Looking a lot like the government bad guys in
E.T., the two
men cautiously hover over a row of boxes containing native sedges, water
grasses, and Zebra fish to spray a fine mist of silver nanoparticles
over them. Their goal: to investigate how the world inside the boxes is
altered by these essentially invisible and notoriously unpredictable
particles.
The researchers are part of a multidisciplinary coalition of
scientists from Duke, Stanford, Carnegie Mellon, Howard, Virginia Tech,
and the University of Kentucky, headquartered at Duke’s Center for the
Environmental Implications of NanoTechnology (CEINT), that represents
one of the most comprehensive efforts yet to measure how nanoparticles
affect ecosystems and biological systems.
So far the questions about whether nanoparticles are an environmental
risk outnumber the answers, which is why the Duke scientists take the
precaution of wearing clean-suits while dosing the boxes—no one’s sure
what exposure to a high concentration of nanoparticles might do. Among
the few things we
do know about them are that they sail past the blood-brain barrier and can harm the nervous systems of some animals.
The regulation of nanoparticles has been recommended for more than a
decade, but there’s no agreement on exactly how to do it. Meanwhile, the
lid has already been lifted on nanotechnology. The use of man-made
nanoparticles has spread into almost every area of our lives: food,
clothing, medicine, shampoo, toothpaste, sunscreen, and thousands of
other products.
Regulatory structures, both here and abroad, are completely
unprepared for this onslaught of nanoproducts, because nanoparticles
don’t fit into traditional regulatory categories. Additionally,
companies often shield details about them by labeling them
“proprietary”; they’re difficult to detect; we don’t have protocols for
judging their effects; and we haven’t even developed the right tools for
tracking them. If nanotechnology and its uses represent a frontier of
sorts, it’s not simply the Wild West—it’s the Chaotic, Undiscovered,
Uncontrollable West.
And yet, when I visit the boxes on a warm spring day filled with the
buzzing of dragonflies and the plaintive call of mourning doves, they
look perfectly benign and could easily be mistaken for a container
garden. But there are hints that more is going on: each “mesocosm” (a
middle ground between microcosm and macrocosm) is studded with probes
and sensors that continually transmit data to CEINT’s central computer.
As I instinctively squint my eyes to try and locate evidence of the
silver nanoparticles inside each box, I realize I might as well be
staring down at these research gardens from another arm of the galaxy.
The scale of these two worlds is so disparate that my senses are
destined to fail me.
- - -
- **Work task 1**
Which universities make up the scientific coalition named in the nanoparticle passage?
- **Work task 2**
Can you reproduce, word for word, the stretch of the nanoparticle passage from "And yet, when" through "CEINT’s central computer."?
- - -
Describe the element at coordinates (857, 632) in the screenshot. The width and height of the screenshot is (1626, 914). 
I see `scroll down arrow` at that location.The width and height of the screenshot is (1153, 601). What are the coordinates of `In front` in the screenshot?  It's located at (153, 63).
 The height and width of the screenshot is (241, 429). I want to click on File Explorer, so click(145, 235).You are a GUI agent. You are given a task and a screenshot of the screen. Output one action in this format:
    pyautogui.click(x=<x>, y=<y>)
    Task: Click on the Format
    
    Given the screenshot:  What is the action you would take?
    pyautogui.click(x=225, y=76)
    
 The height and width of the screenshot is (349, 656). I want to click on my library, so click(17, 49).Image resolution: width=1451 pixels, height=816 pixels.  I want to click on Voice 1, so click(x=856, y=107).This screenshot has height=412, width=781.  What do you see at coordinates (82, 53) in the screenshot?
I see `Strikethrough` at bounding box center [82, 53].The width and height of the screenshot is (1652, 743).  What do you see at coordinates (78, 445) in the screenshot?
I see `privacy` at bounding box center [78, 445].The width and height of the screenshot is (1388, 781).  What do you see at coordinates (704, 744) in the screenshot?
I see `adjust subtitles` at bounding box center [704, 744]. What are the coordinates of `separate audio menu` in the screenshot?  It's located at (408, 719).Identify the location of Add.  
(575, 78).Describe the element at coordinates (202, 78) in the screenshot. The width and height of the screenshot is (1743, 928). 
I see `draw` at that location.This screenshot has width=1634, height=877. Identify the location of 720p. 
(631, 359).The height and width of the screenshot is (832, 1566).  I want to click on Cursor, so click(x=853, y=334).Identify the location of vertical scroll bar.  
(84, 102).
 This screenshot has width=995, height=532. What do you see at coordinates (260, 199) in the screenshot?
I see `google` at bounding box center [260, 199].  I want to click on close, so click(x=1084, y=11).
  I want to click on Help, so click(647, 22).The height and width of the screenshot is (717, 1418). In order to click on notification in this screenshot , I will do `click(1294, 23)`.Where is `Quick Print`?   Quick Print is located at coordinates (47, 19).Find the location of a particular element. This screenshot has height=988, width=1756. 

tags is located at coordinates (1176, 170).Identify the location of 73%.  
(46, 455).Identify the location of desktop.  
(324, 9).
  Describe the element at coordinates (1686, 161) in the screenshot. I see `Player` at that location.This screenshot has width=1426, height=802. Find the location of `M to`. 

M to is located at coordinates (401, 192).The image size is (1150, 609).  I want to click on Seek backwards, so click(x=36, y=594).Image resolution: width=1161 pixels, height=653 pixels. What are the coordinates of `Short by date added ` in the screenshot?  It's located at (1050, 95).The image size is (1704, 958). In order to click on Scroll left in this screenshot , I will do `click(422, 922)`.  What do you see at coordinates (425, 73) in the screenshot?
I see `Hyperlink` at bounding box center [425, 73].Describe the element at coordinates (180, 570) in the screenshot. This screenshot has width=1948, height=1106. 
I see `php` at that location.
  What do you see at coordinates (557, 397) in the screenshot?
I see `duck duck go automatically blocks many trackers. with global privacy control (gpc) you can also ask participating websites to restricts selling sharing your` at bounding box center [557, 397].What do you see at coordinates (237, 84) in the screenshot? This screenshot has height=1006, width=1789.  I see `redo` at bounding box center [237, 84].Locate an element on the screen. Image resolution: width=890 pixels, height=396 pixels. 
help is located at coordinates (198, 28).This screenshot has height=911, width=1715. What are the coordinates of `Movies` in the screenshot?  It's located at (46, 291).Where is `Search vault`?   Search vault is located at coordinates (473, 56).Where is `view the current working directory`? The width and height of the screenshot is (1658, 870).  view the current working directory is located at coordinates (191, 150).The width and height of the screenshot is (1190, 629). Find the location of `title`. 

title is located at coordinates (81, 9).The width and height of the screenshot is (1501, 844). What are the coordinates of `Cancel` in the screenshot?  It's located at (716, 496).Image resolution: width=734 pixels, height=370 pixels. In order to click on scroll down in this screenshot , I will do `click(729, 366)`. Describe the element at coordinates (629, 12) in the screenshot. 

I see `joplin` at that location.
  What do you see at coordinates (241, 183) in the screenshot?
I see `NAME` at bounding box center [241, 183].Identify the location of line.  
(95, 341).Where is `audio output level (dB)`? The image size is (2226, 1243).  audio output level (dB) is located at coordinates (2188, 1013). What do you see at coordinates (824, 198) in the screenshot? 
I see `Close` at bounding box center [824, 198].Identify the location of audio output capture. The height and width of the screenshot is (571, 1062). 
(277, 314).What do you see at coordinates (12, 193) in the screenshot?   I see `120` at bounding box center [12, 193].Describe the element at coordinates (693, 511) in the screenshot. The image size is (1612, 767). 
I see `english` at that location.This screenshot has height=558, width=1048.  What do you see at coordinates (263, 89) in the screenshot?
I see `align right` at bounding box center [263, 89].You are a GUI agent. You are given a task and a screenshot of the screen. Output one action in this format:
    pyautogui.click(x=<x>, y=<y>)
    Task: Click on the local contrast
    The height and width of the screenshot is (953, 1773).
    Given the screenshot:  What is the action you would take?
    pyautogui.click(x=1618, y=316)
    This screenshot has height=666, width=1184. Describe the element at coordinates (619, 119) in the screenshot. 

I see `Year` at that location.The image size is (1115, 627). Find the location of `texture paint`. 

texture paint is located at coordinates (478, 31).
- - -
- **Written answer 1**
Duke, Stanford, Carnegie Mellon, Howard, Virginia Tech, and the University of Kentucky

- **Written answer 2**
And yet, when I visit the boxes on a warm spring day filled with the
buzzing of dragonflies and the plaintive call of mourning doves, they
look perfectly benign and could easily be mistaken for a container
garden. But there are hints that more is going on: each “mesocosm” (a
middle ground between microcosm and macrocosm) is studded with probes
and sensors that continually transmit data to CEINT’s central computer.